I made a proof of concept and implemented my own authentication extension. I am 
however struggling with 

(1)    Changes of guacamole.properties (where I put some settings using a 
prefix hyperv.*) are not picked up until I restart tomcat. I´d appreciate if 
changes would be monitored or picked up at login like is for user-mapping.xml. 
Or am I mislead?

(2)    I need a json parser. Looks like there is none exposed by tomcat8 or 
guacamole. I had to copy a json implemention into my jar, which does not look 
like a good solution to me. Is there a way to refer to a standard json 
implementation?

(3)    It is still unclear to me what configuration changes I can/should 
support, and how to best trigger restore of VMs. One approach I am 
experimenting with is to subclass GuacamoleConfiguration and “monitor” whether 
parameters are accessed and then as a side effect trigger restore. However the 
unpleasant aspect is that I´d also have to cache credentials of the user then. 
Any better approach?

Thanks,

Joachim

 

Von: Joachim Lindenberg [mailto:joac...@lindenberg.one] 
Gesendet: Mittwoch, 28. Februar 2018 15:34
An: user@guacamole.apache.org
Betreff: Authentication mechanism.. Was: New user questions...

 

Hi Mike, all,

let me first understand exactly what you wrote, in particular as I did not 
install the LDAP and database part so far. You write “It is the only 
authentication extension which implements both reading and writing,..”

what exactly is it writing? Configuration data – then I´d prefer to generate 
it. Personalization? Then that sounds more interesting. What types of 
personalization? Maybe including settings like enable-font-smoothing Christian 
mentioned, which might really be users preference or depend on bandwidth.

Then second I´d like to understand my options. I think I have a pretty standard 
Hyper-V setup except for two things: some of the VMs are created by an 
application of mine which also assigns VMConnectAccess authorizations to 
specific user/VM combinations (which also prevents access using VMconnect 
unless the users are also Hyper-V-Administrators, haven´t tested exactly what 
guacamole requires, but I verified I can actually connect using a different 
user). And then I have a mechanism in place that saves/suspends VMs 
aggressively in order to conserve memory on the host.

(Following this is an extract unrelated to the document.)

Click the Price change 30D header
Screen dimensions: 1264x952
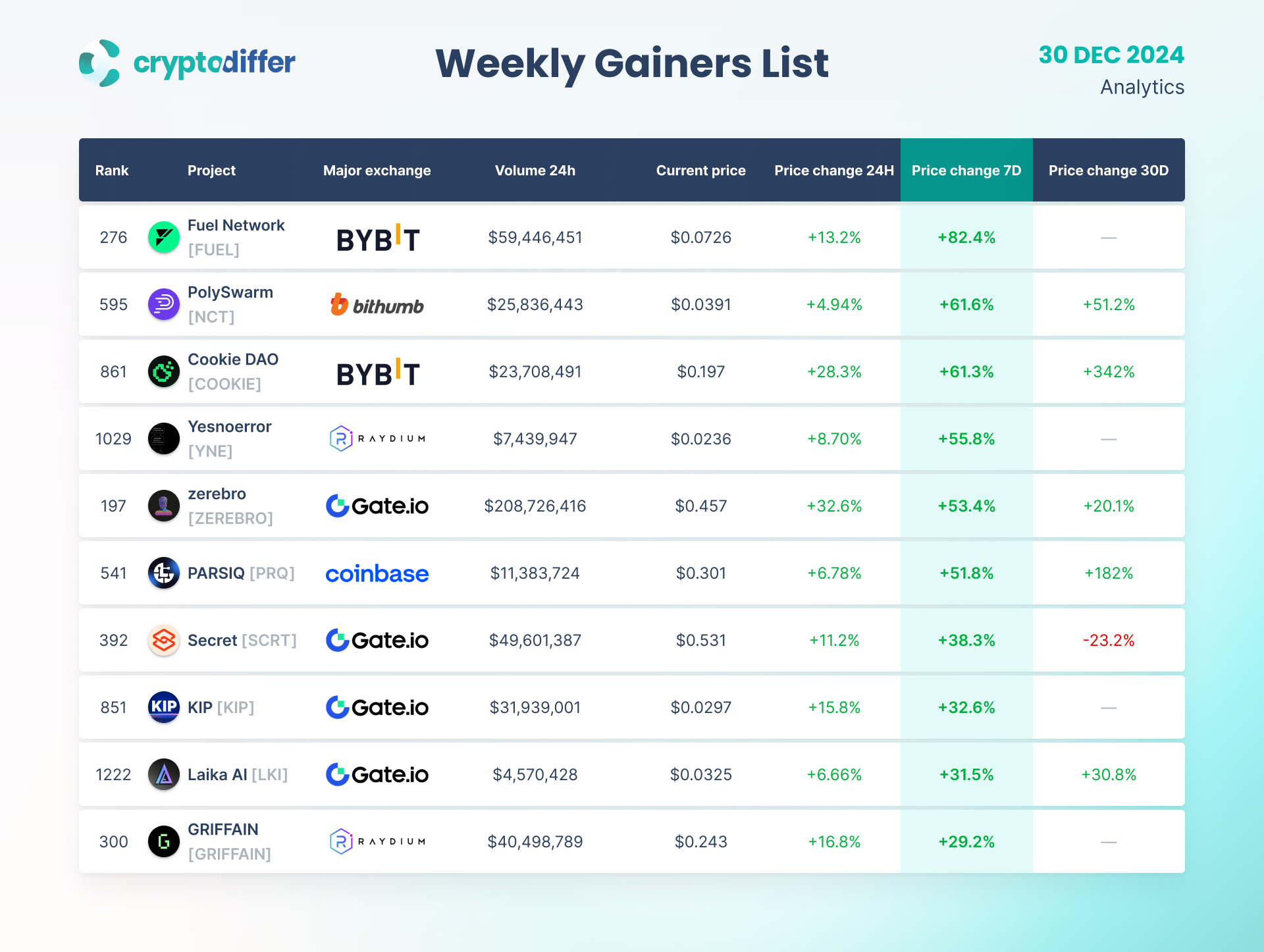click(x=1108, y=171)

What I´d do in an authentication mechanism is to call a service on the hyper-V 
server doing two things: first check user&password against the local 
authentication systems (which includes support for local, domain, and microsoft 
users). If that succeeds, enumerate the VMs the user is authorized to and 
generate the relevant configuration connection.

Does that make sense? 

Obviously the server running on hyper-V is Hyper-V specific, whereas the client 
part could be very generic and don´t really care about whether it is Hyper-V or 
some other backend.

Now an interesting question is how to deal with the aggressive save: ideally 
one would include suspended VMs in the connections and then trigger the resume 
operation when a user picks that. Is that possible? How?

Thanks & Best Regards,

Joachim

 

 

Von: Mike Jumper [mailto:mike.jumper@guac-d <mailto:mike.jum...@guac-dev.org> 
ev.org] 
Gesendet: Dienstag, 27. Februar 2018 08:04
An: user@guacamole.apache.org <mailto:user@guacamole.apache.org> 
Betreff: Re: New user questions...

 

On Mon, Feb 26, 2018 at 10:45 PM, Joachim Lindenberg <joac...@lindenberg.one 
<mailto:joac...@lindenberg.one> > wrote:

...

*       w.r.t. ldap & database – my installation is very small w.r.t. the 
number of users (2-3) and virtual systems (5-10).  A database sounds 
overengineered to me especially considering operations (backup).

 

Small or large, the database authentication backend is really the best way to 
go. It is the only authentication extension which implements both reading and 
writing, thus providing a web-based management interface for connections and 
users, and the only extension which implements full screen sharing, logging of 
connection access, etc.

 

Generating user-mapping.xml on the Hyper-V host sounds like one approach I 
might try

 

I strongly recommend against auto-generating XML as a means of throwing 
together integration quickly:

 

http://guacamole.apache.org/faq/#integrate-auth

 

(but I dislike the passwords in that and would prefer to get them from LDAP), 
or I am considering to plug in my own authentication – but that will take some 
programming time.

 

Nevertheless, if you wish to tightly integrate Guacamole with your own 
authentication, this is exactly the way it should be done.

 

Actually I think Guacamole could standardize a rest based client

 

Guacamole's interface is already driven by a REST sevice.

 

using basic authentication (forwarding the credentials received)

 

Guacamole also already pulls credentials from HTTP basic auth if they are not 
otherwise provided. If you implement your own authentication extension, you can 
also explicitly do this, but the username/password from HTTP basic auth will be 
automatically pulled into the Credentials object already.